**What this task involves**:
The records below must be reproduced in full and without error.

**The input**:
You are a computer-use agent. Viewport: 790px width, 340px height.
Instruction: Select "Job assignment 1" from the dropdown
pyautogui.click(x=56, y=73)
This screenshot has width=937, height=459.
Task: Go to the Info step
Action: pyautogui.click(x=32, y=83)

**Response to the exercise**:
You are a computer-use agent. Viewport: 790px width, 340px height.
Instruction: Select "Job assignment 1" from the dropdown
pyautogui.click(x=56, y=73)
This screenshot has width=937, height=459.
Task: Go to the Info step
Action: pyautogui.click(x=32, y=83)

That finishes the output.